## ACTIVITY:
Beginning with the line that contains "Where should I" and ending with the line that contains "Click the camera", reproduce the lines of the entries below exactly, omitting pictures.

(Beginning of DATASET CONTENT)

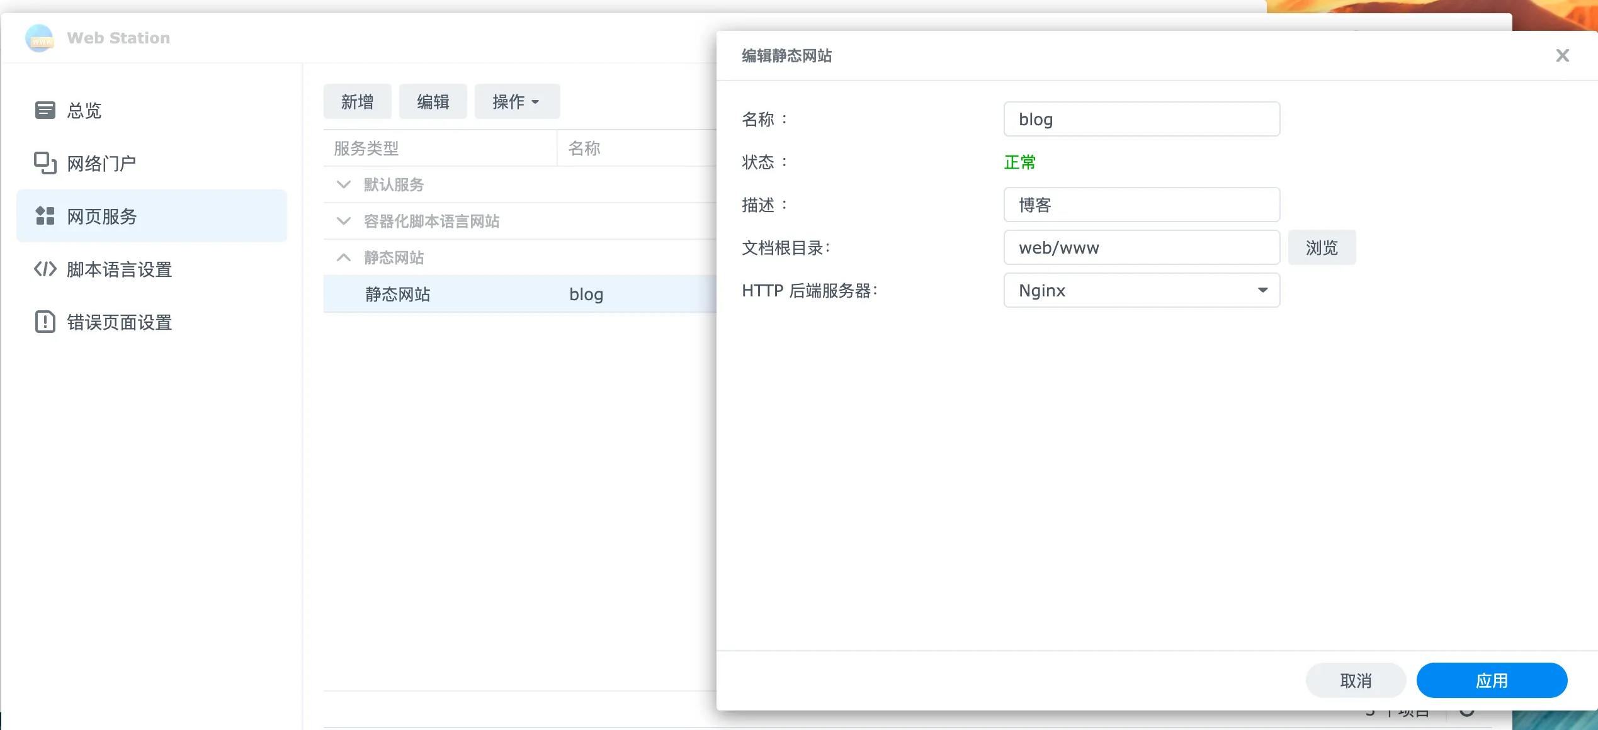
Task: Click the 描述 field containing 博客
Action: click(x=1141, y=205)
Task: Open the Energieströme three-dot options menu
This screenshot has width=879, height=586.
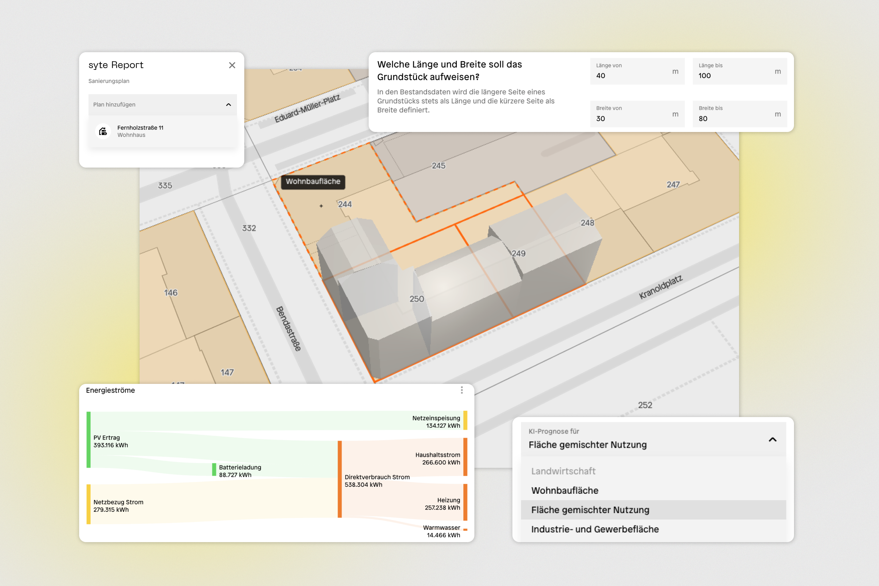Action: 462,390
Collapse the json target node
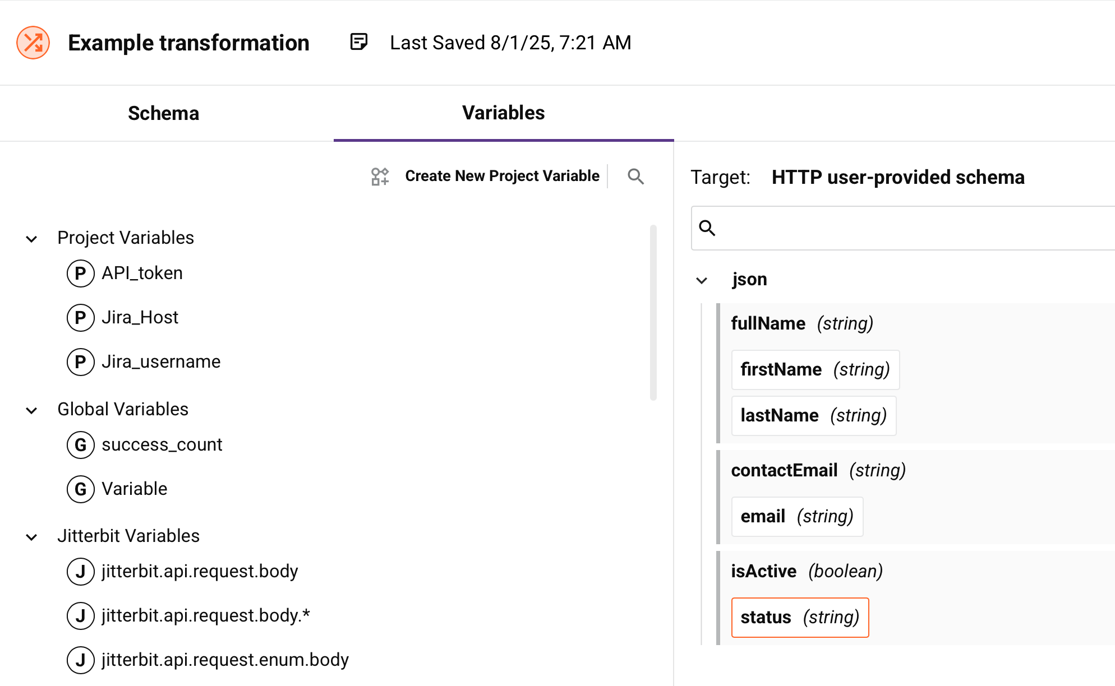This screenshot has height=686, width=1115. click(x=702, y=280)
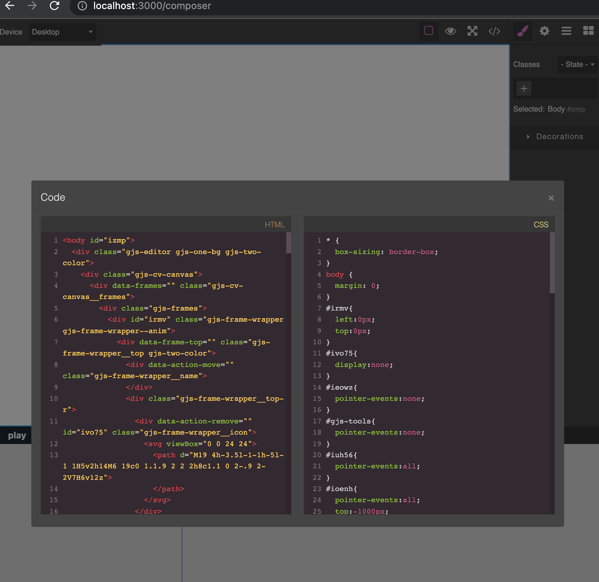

(End of DATASET CONTENT)
(Beginning of DATASET CONTENT)

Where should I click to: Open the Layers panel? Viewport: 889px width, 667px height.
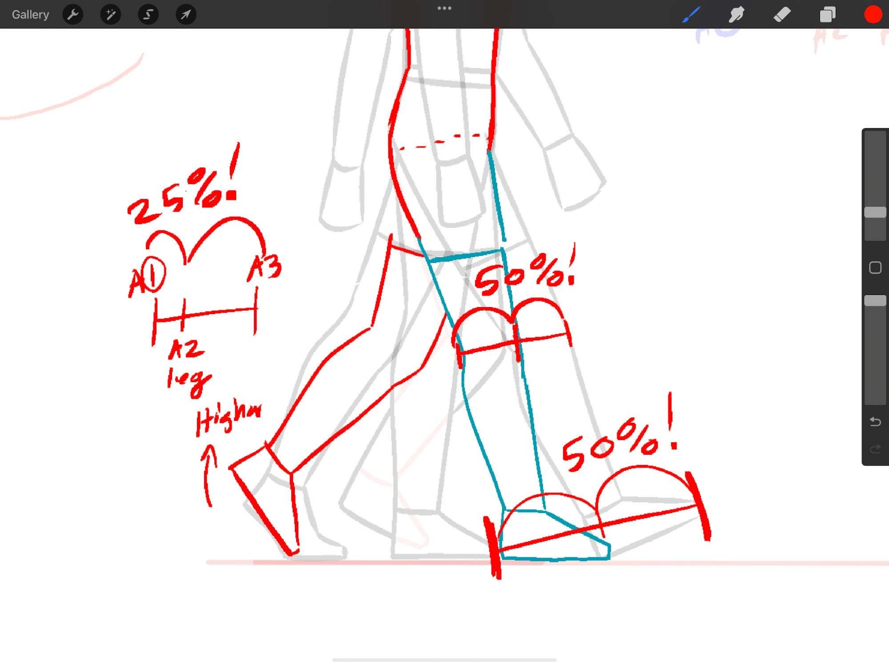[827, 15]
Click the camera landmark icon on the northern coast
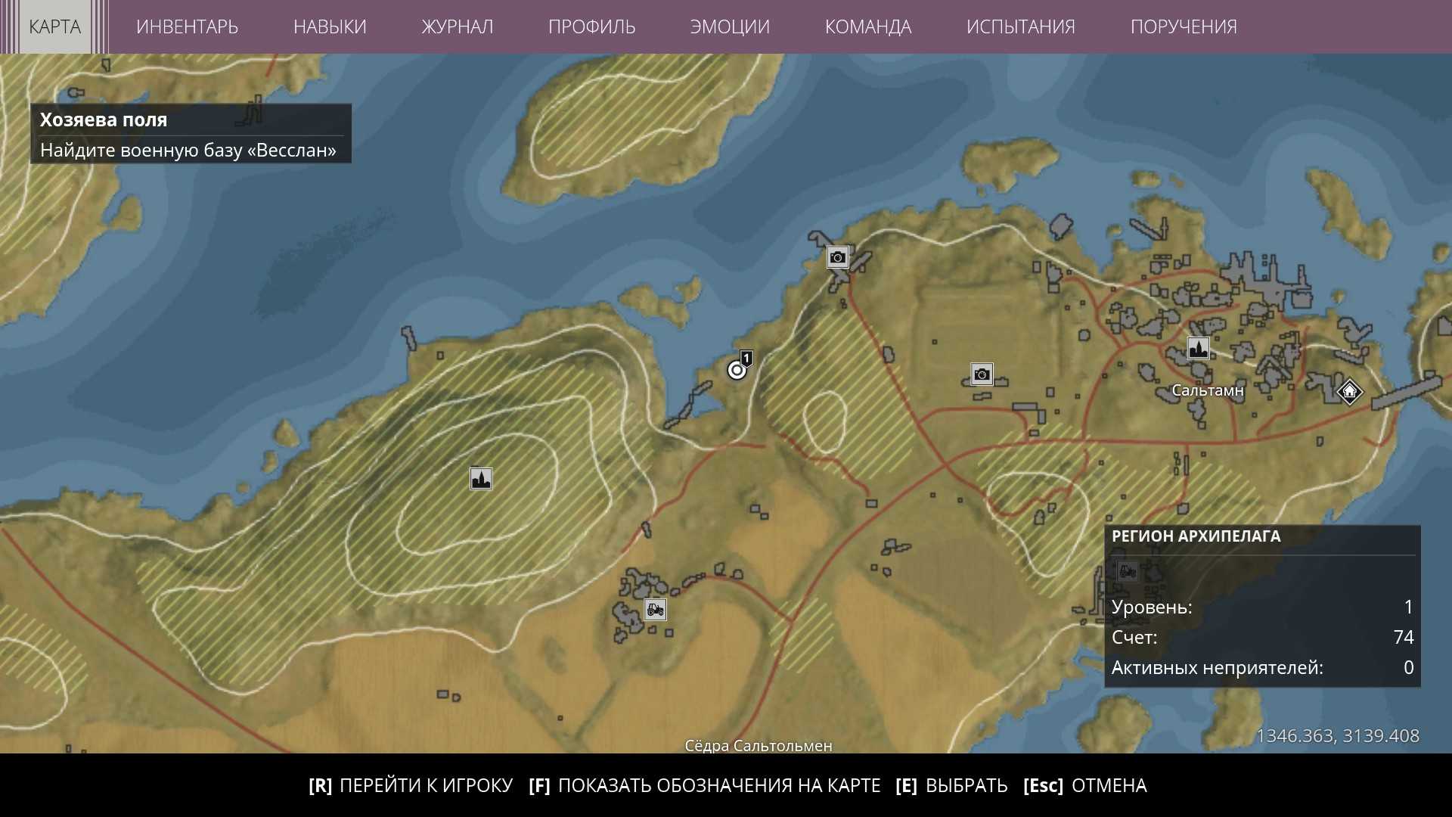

(End of DATASET CONTENT)

## RESULT BELOW:
Where should I click to: Open the Layers panel? Viewport: 889px width, 667px height.
[827, 15]
Click the camera landmark icon on the northern coast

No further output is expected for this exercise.